Top of The data

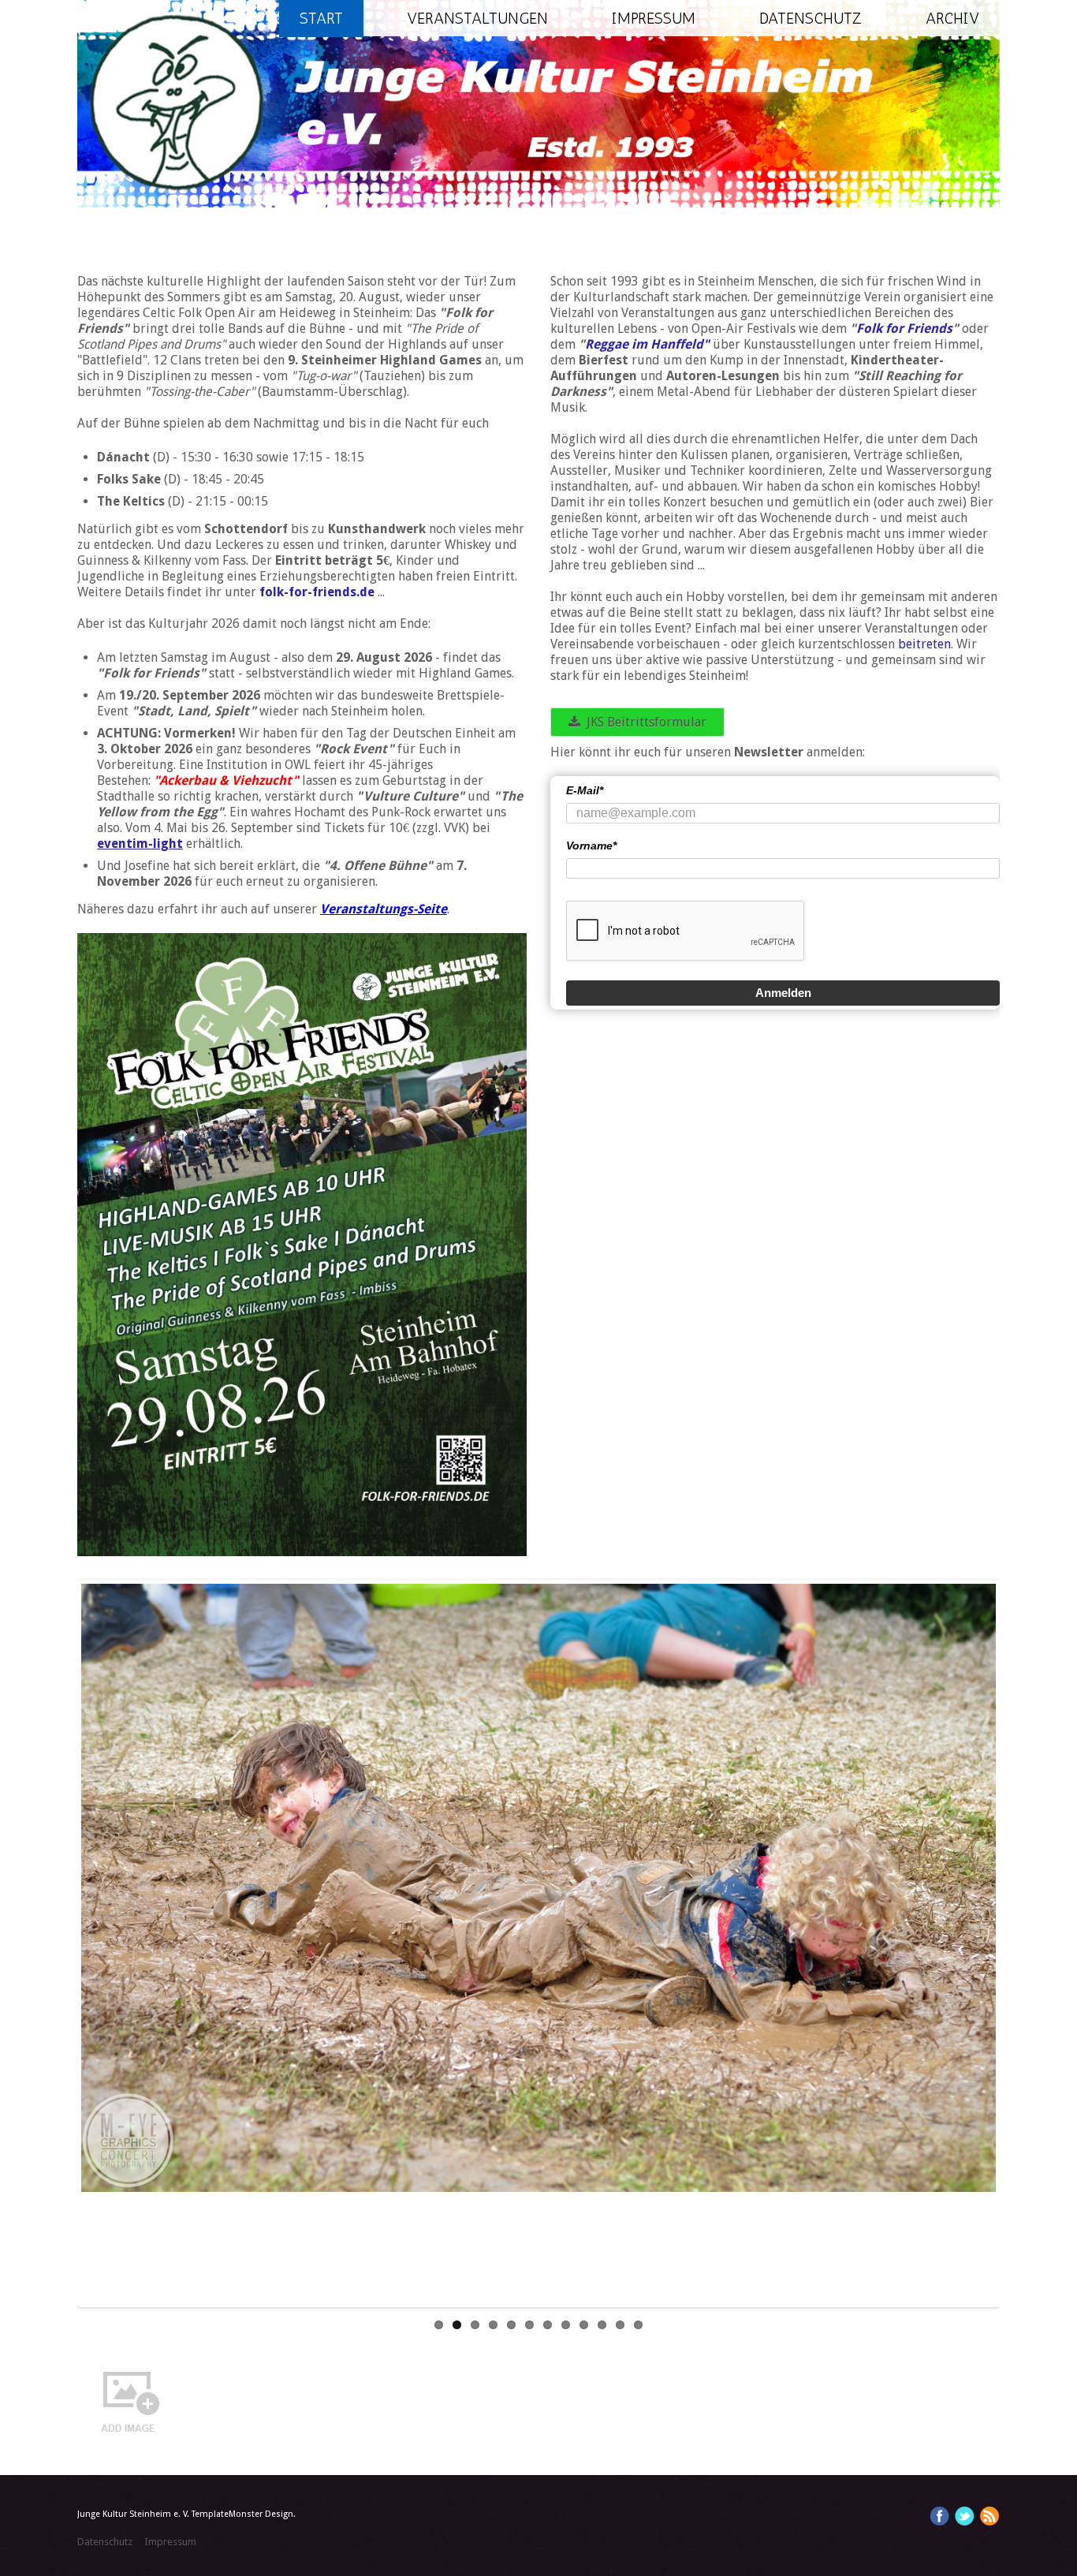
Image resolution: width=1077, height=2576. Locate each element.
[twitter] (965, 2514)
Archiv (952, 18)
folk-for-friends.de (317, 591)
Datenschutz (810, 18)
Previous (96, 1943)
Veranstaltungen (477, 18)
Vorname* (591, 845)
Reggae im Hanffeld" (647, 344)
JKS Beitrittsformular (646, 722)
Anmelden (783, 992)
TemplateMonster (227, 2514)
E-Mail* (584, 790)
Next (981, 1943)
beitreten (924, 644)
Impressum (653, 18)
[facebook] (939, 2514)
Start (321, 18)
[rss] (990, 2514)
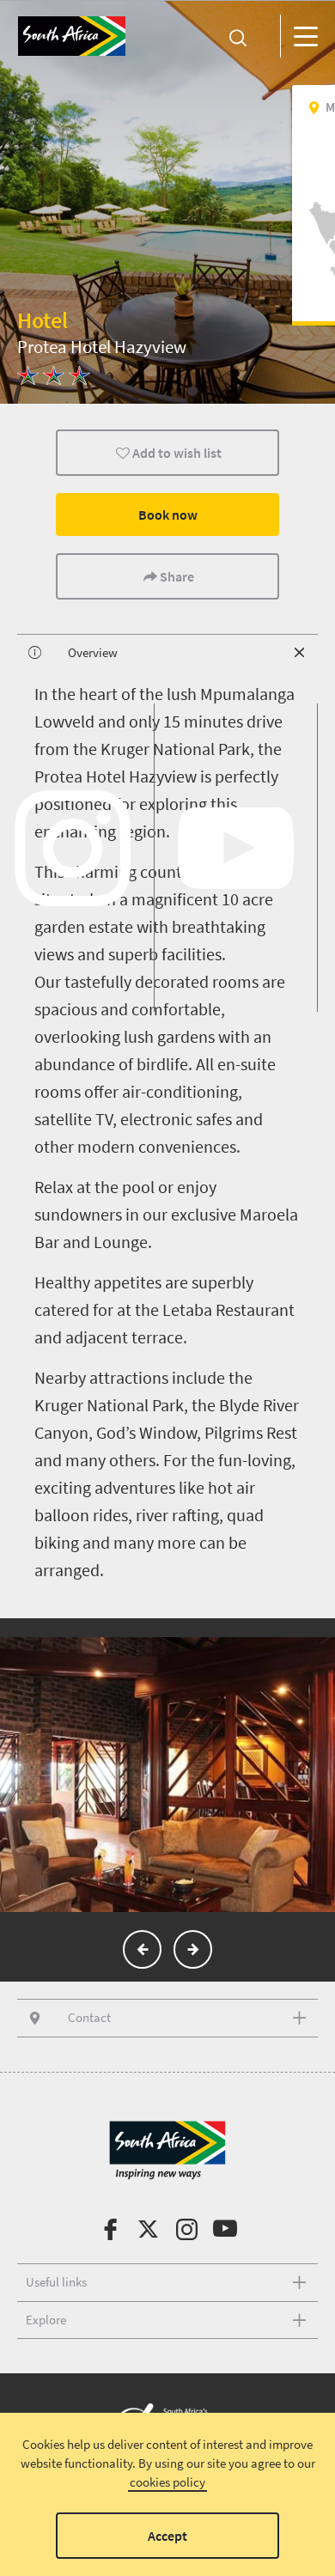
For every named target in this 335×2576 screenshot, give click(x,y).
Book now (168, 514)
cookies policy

Bottom of The data

**To do**
The copy must match each record exactly, apart from the images, which stay out.

**Solved exercise**
Image resolution: width=1077, height=2576. Locate each element.
[twitter] (965, 2514)
Archiv (952, 18)
folk-for-friends.de (317, 591)
Datenschutz (810, 18)
Previous (96, 1943)
Veranstaltungen (477, 18)
Vorname* (591, 845)
Reggae im Hanffeld" (647, 344)
JKS Beitrittsformular (646, 722)
Anmelden (783, 992)
TemplateMonster (227, 2514)
E-Mail* (584, 790)
Next (981, 1943)
beitreten (924, 644)
Impressum (653, 18)
[facebook] (939, 2514)
Start (321, 18)
[rss] (990, 2514)
For every named target in this 335×2576 screenshot, give click(x,y).
Book now (168, 514)
cookies policy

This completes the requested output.